5Dans une dernière partie, Élise Tenret analyse la rhétorique méritocratique, à travers l’exemple des élèves des classes préparatoires interviewés. Elle montre toute la complexité et la spécificité des discours tenus par ces étudiants, qui sont à la fois plus conscients des inégalités sociales à l’école et davantage convaincus du bien‑fondé de la méritocratie scolaire. Ces « dominants » du système éducatif (p. 133) reconnaissent qu’ils sont pour la plupart socialement et scolairement favorisés, tout en justifiant leur propre position par le mérite puisqu’ils ont été sélectionnés par l’institution et fournissent un travail au quotidien particulièrement dense. Élise Tenret termine son ouvrage par quatre portraits d’étudiants contrastés et « caricaturaux », qui témoignent d’une perception de la méritocratie tributaire de l’expérience sociale et scolaire des élèves. Par exemple, les difficultés à répondre aux exigences scolaires de l’un lui font remettre en question tout le système, impuissant à reconnaître ses propres mérites ; la réussite scolaire de l’autre le conforte dans l’idée que les notes reflètent le mérite de chacun. Ces matériaux biographiques permettent d’enrichir l’analyse en donnant à voir les effets de la socialisation familiale et de l’expérience scolaire, dans un style clair et vivant (de larges extraits d’entretiens sont offerts au lecteur), mais ce dernier chapitre est moins convaincant au plan de l’étayage théorique avec un appel à la littérature réduit comparativement au reste de l’ouvrage, qui semble finalement pensé comme un entonnoir de la théorie vers le concret. Plus gênant sans doute, la spécificité des préparationnaires enquêtés n’est pas questionnée : le discours tenu par des étudiants de cpge de proximité ou de khâgne serait‑il comparable ?

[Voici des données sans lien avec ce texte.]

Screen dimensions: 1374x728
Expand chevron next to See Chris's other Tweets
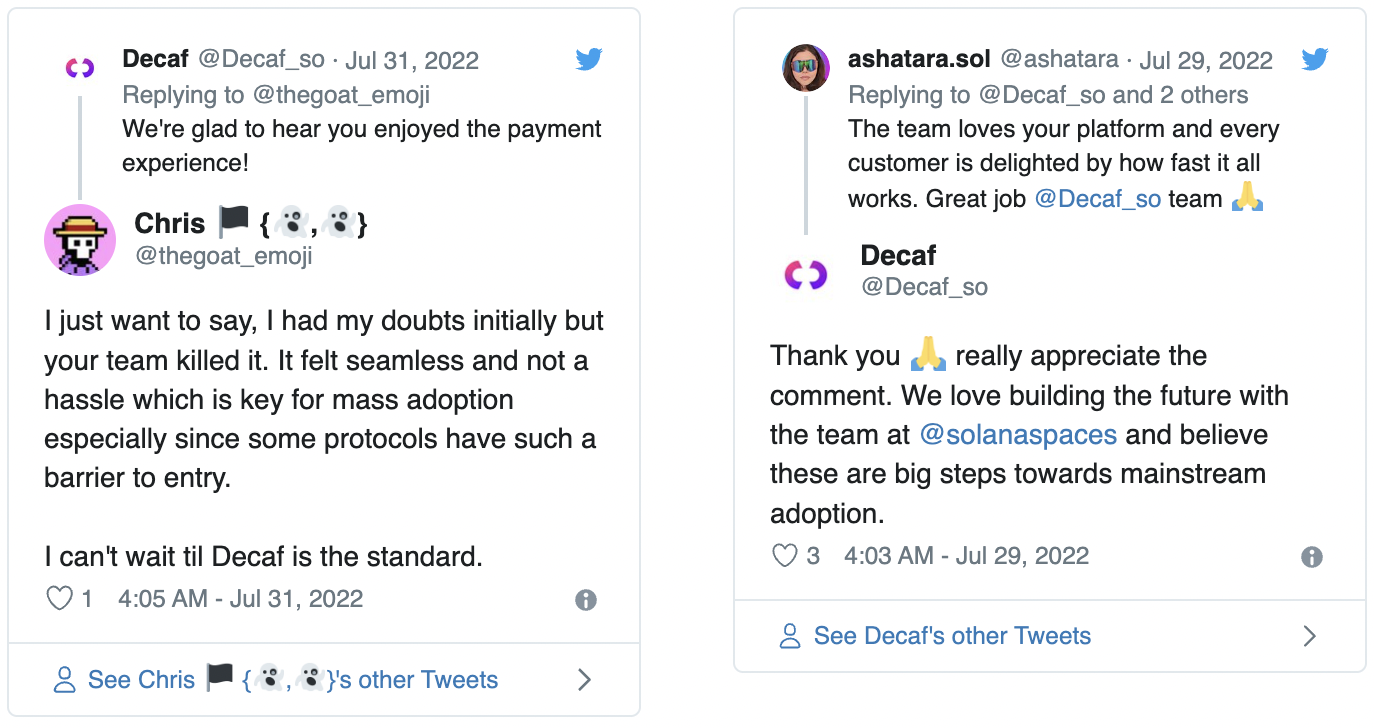pyautogui.click(x=585, y=680)
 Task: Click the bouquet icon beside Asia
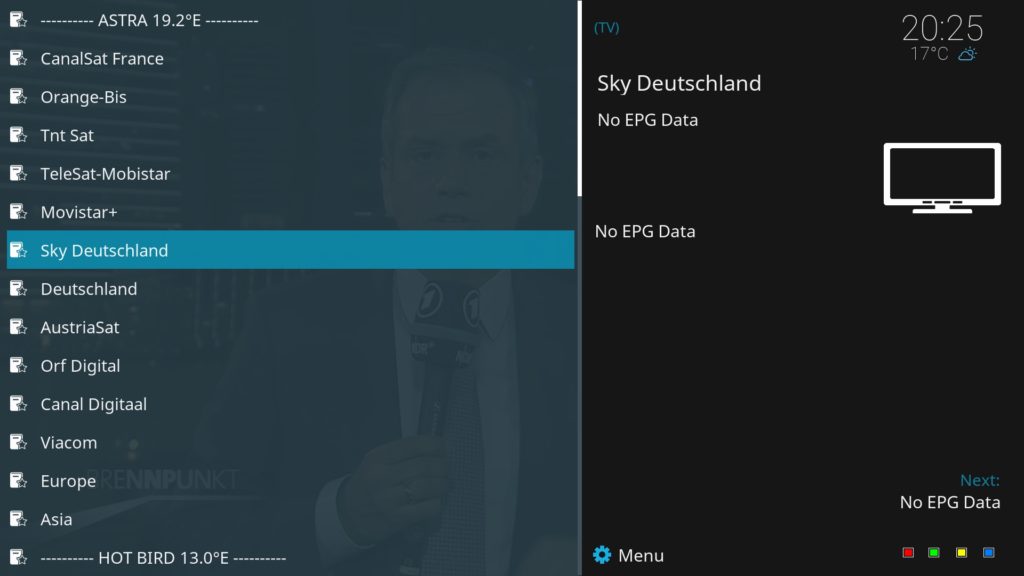tap(18, 519)
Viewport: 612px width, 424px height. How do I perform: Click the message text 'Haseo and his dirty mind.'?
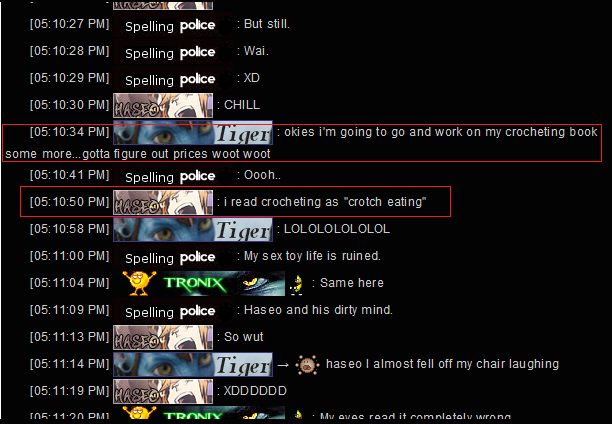(x=318, y=310)
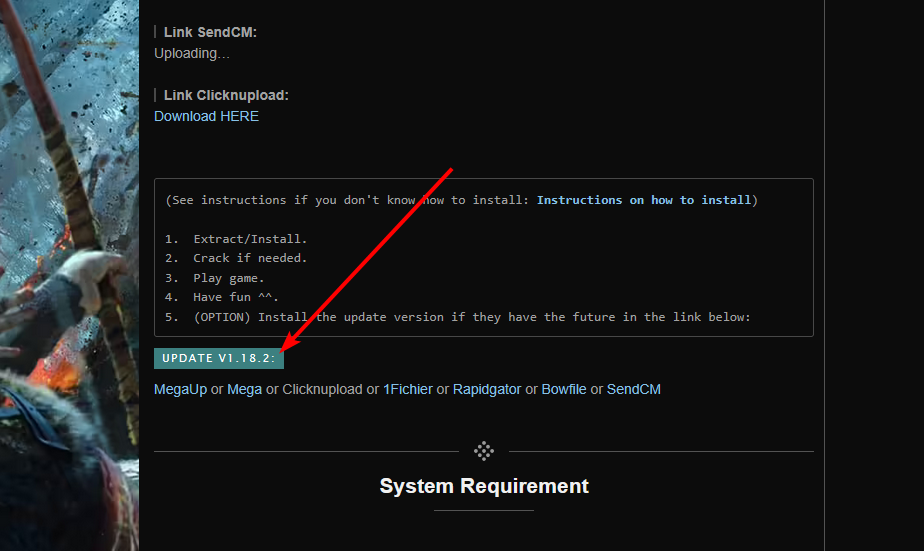924x551 pixels.
Task: Click the Link Clicknupload heading label
Action: pos(226,95)
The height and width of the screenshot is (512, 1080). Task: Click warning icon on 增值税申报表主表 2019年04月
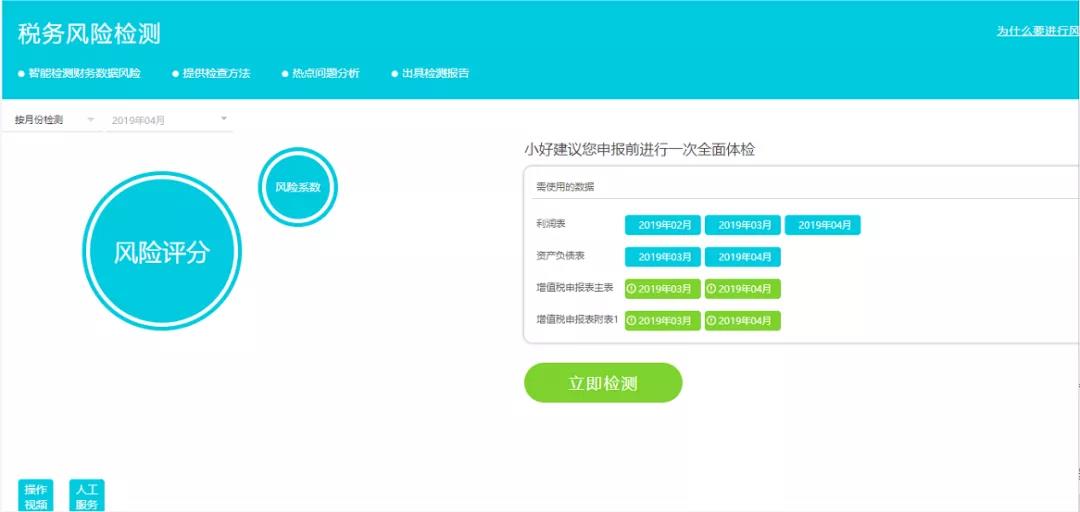point(712,289)
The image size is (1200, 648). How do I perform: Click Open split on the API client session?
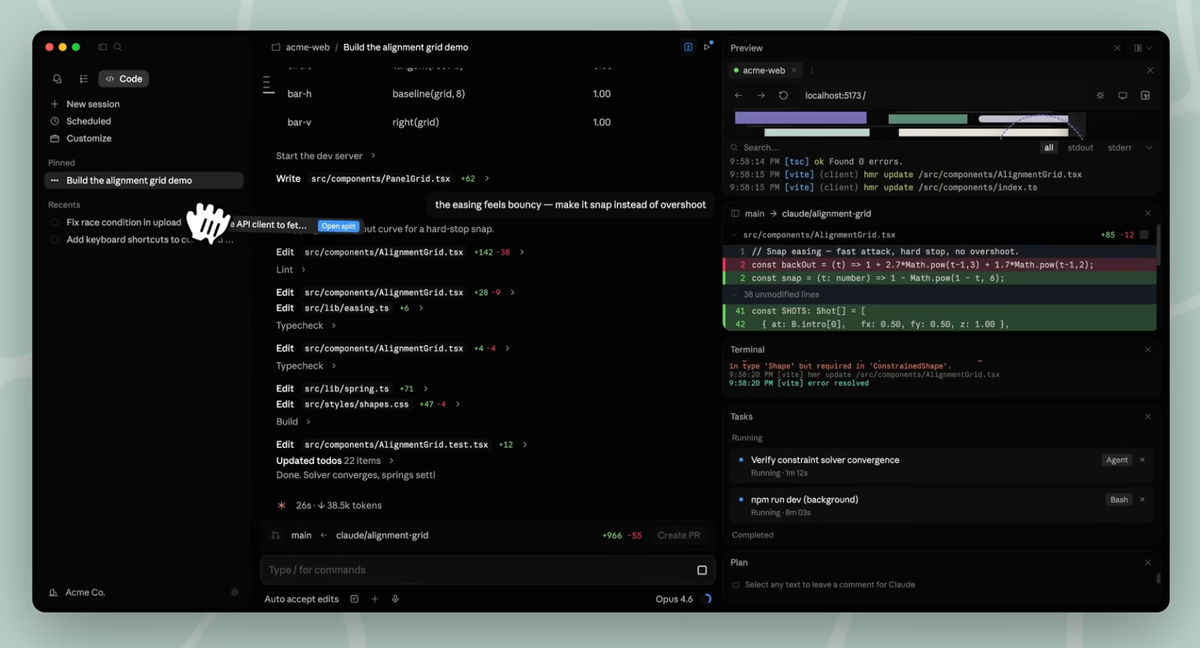pos(338,226)
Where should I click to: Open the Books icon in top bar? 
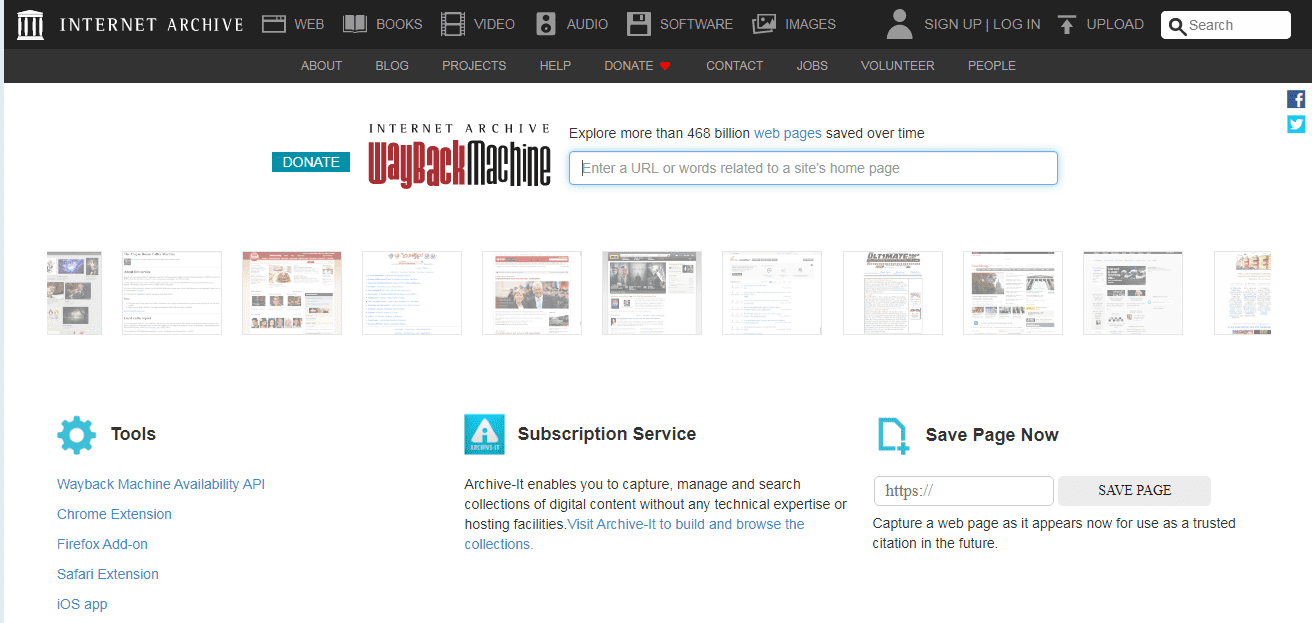coord(355,24)
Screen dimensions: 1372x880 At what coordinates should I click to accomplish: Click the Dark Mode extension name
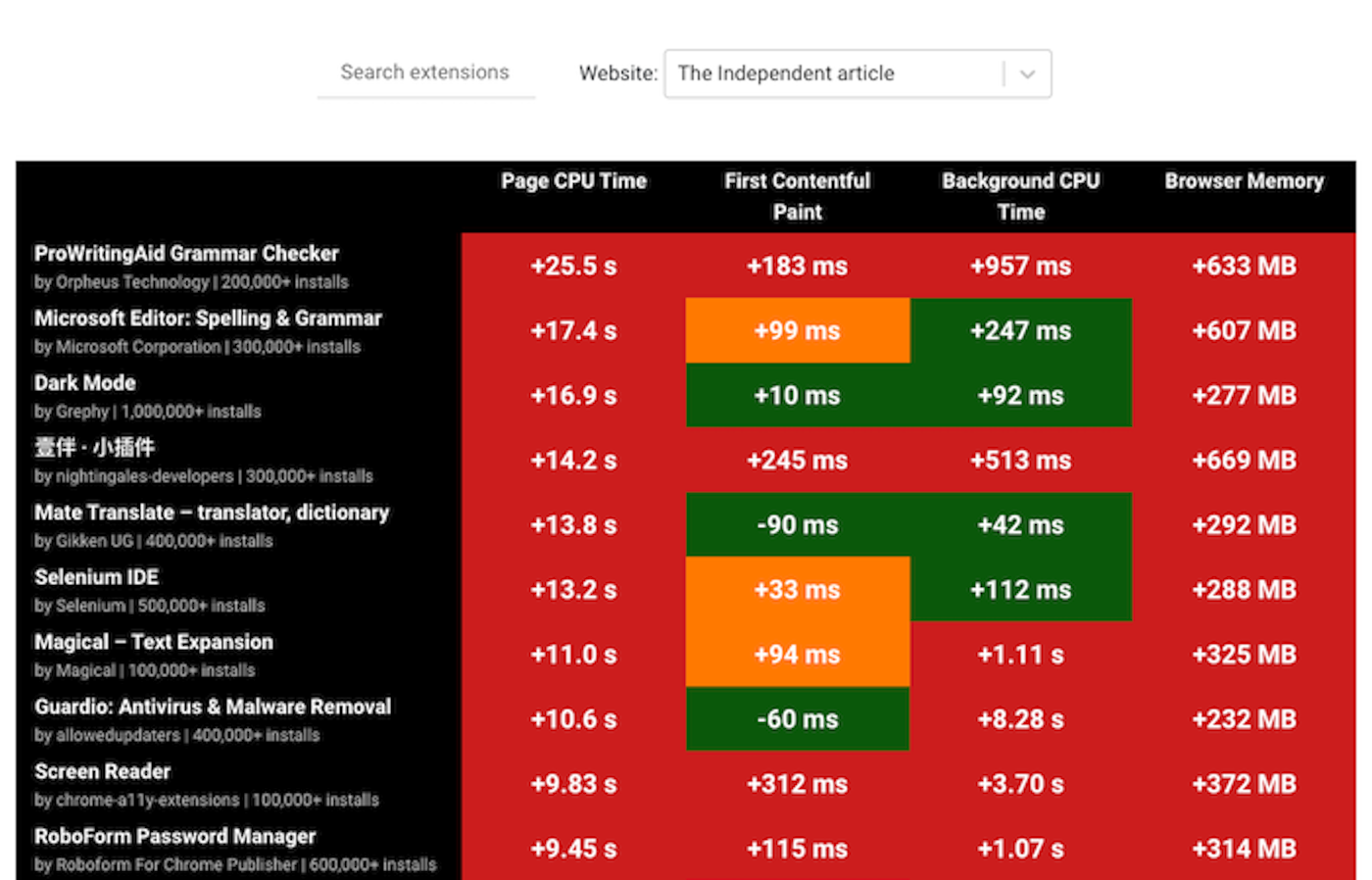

6L’École et la méritocratie. Représentations sociales et socialisation scolaire prend appui sur une multiplicité d’auteurs, mobilisés dans un va‑et‑vient entre réflexion théorique et analyse des données empiriques. Le livre d’Élise Tenret apporte une contribution originale à la compréhension des représentations de la méritocratie, sur la base de matériaux diversifiés et complémentaires par les éclairages différents qu’ils portent sur les représentations de la méritocratie. Il représente non seulement une lecture à vivement recommander, mais aussi une source de questionnements et de pistes pour la recherche future et, à une époque où la notion de méritocratie est abondamment mobilisée, un point d’appui pour le débat public.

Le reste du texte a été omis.